5 things you need to know this week

 

Coca Cola drops ‘Share A Coke’ and asks consumers to share happy memories instead

It seems there will be no return for Coca-Cola’s popular ‘Share A Coke’ campaign, in the UK at least. The activity has been dropped in favour of a new on-pack promotion that offers selfie sticks as prizes and encourages consumers to share photos of happy memories this summer.

It runs alongside a new TV ad, created by Ogilvy Amsterdam, which features all four variants and cultural references from the 80s and 90s to promote the heritage of the brand. It pushes Coca-Cola’s new ‘One Brand’ strategy, which sees all the product variants – Coca-Cola, Diet Coke, Coca-Cola Zero and Coca-Cola Life – fit under the master brand.

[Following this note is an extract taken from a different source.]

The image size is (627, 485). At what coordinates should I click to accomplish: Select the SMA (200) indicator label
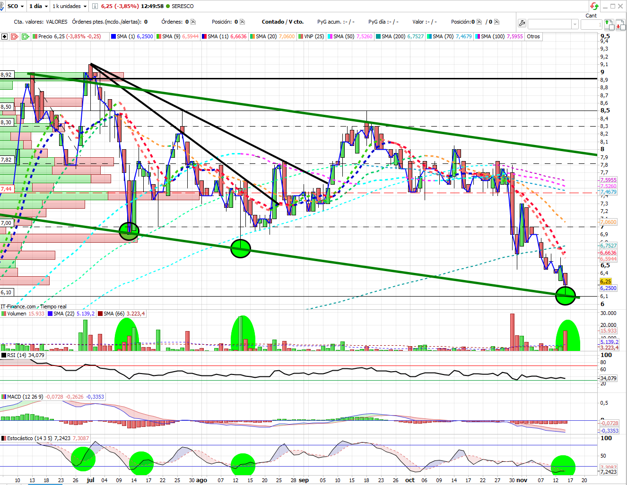pyautogui.click(x=393, y=36)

Early signs suggest the strategy change is working. According to YouGov’s Brand Index the Coke master brand has seen an uplift in consumer perceptions in the month since the new marketing launch.

Index, a measure of a range of metrics including impression, quality and value, rose 8.2 percentage points to 26.7. For Diet Coke, the score increased 11.9 points to 15.4.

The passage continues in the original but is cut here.